"The dangerous reflex to hike rates, no matter the causes of inflation, is both a policy failure and a failure to imagine a world in which workers are anything other than expendable," said one economist.
Progressives on Wednesday rebuked the U.S. Federal Reserve for raising interest rates by another 25 basis points, arguing that the move threatens to throw millions of people out of work while failing to address the root causes of inflation.
Wednesday's interest rate hike—the 11th in 16 months—pushes benchmark borrowing costs to a target range of 5.25%-5.5%, their highest level since early 2001. It also ignores the advice of numerous academics and lawmakers who have long contended that job-killing rate hikes are incapable of tackling the corporate price gouging that is contributing significantly to the cost-of-living crisis.
Last month, the Fed announced that it would temporarily pause rate hikes after 10 consecutive increases since March 2022. As inflation showed signs of easing, a chorus of economic experts urged the nation's central bank to maintain the freeze, warning that a return to the status quo ante could needlessly push the economy into a recession. Wednesday's widely anticipated resumption of rate increases set off a firestorm of criticism.
"The Fed should end its rate hiking campaign for good."
"The Fed's unprecedented interest rate hike spree has done little to curb corporate price gouging," Liz Zelnick, director of Economic Security & Corporate Power at Accountable.US, said in a statement. "Instead, it's made it way too expensive for many average Americans to borrow money."
"No thanks to the Fed, fewer Americans are able to buy homes or new cars, and manufacturing jobs are less in demand," Zelnick noted. "For the Fed to raise rates again after a brief pause is like ripping the bandages off deep economic wounds that haven't begun to heal."
In a letter sent to Powell on Tuesday, the first of the two-day Federal Open Market Committee meeting, Sen. Elizabeth Warren (D-Mass.) lamented that the unemployment rate for Black workers jumped 1.3 percentage points to 6% in June, potentially signaling imminent trouble for the labor market as a whole.
"This recent data is alarming and underscores the dangers of the Fed's aggressive rate-hike campaign," Warren wrote. "Extensive research shows that Black workers are usually among the first to lose their jobs when the labor market falters. Accordingly, sharp increases in Black unemployment can be 'a strong predictor of an impending recession.'"
In a Wednesday statement, California Community Builders CEO Adam Briones said that Powell "needs to be more forthright about the communities who will be collateral damage from Fed's chosen inflation-fighting tool."
"Inducing a national unemployment rate of over 4% by the end of the year, as the Fed projects, will likely create close to 8% Black unemployment," said Briones. "That's hardly the 'soft landing' economists are so fond of."
At the start of the Fed's monthslong campaign to lift interest rates, Powell admitted that his goal was to "get wages down." According to Powell, workers' rising pay—the product of low unemployment, which increases labor's bargaining power—is to blame for rising prices, so the solution is to increase unemployment, which will decrease wages and then prices.
Powell appears to be sticking to this widely discredited theory of a wage-price spiral despite mounting evidence of profit-led inflation.
A growing body of work has shown that the current cost-of-living crisis is the outcome of a combination of nonwage factors.
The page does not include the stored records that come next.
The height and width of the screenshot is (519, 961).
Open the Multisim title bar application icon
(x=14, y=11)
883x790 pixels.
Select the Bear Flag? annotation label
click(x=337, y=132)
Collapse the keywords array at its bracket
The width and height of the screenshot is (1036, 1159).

Notably, the Covid-19 pandemic and Russia's invasion of Ukraine both disrupted international supply chains that had been rendered fragile by decades of neoliberal globalization. Highly consolidated corporations, meanwhile, have capitalized on myriad emergencies to justify price hikes that far outpace the increased costs of doing business. As a result, windfall profits soared to $1 trillion per year in 2021 and 2022.
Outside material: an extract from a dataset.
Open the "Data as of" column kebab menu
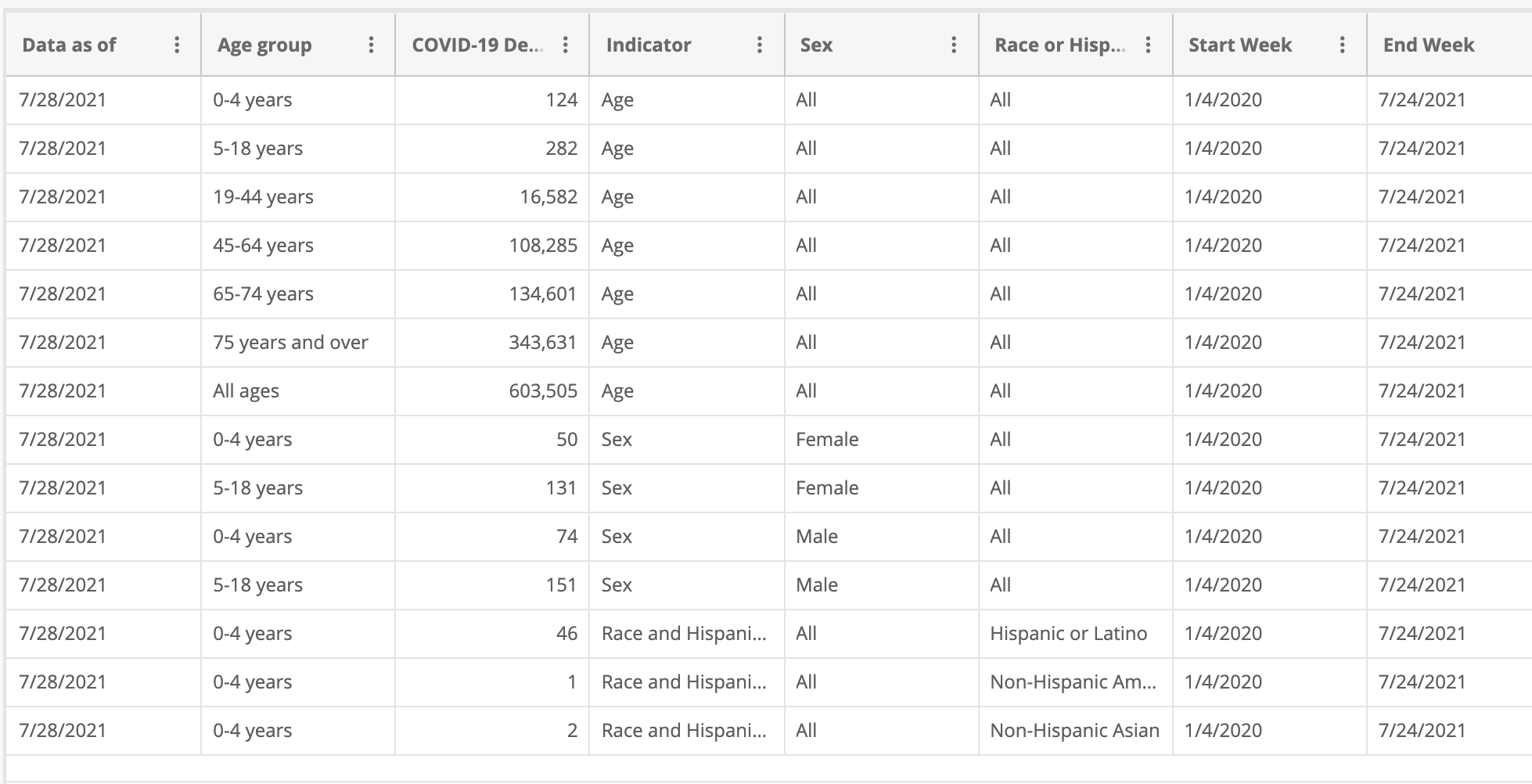The image size is (1532, 784). click(x=178, y=45)
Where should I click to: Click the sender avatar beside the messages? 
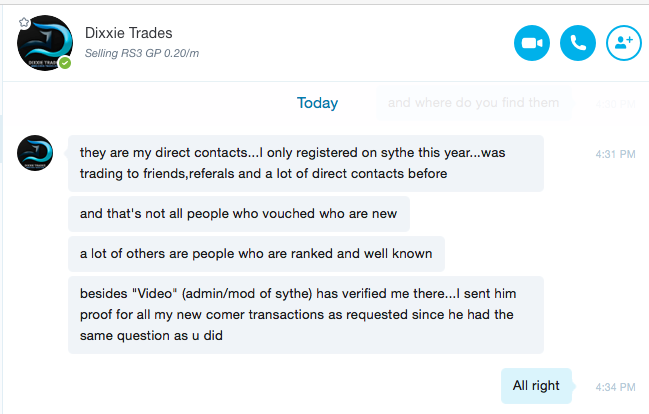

"For the Fed to raise rates again after a brief pause is like ripping the bandages off deep economic wounds that haven't begun to heal."
"Chair Powell and the Fed continue to push the false choice peddled by inflation hawks that we have to choose between a strong labor market and lower prices," Groundwork Collaborative executive director Lindsay Owens said Tuesday in a statement. "The data show that we can have both."
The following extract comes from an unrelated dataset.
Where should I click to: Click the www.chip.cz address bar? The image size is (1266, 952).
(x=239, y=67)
"The dangerous reflex to hike rates, no matter the causes of inflation, is both a policy failure and a failure to imagine a world in which workers are anything other than expendable," Owens added. "The Fed should end its rate hiking campaign for good."
That sentiment was echoed by Zelnick.
"Rather than jeopardize millions of jobs and keep families from getting ahead, the Fed should take a seat and let Congress go after corporate profiteers driving up costs," said Zelnick.
The legislation was not brought to the floor when Democrats held the House. Now that the chamber is controlled by Republicans, its passage appears even less likely.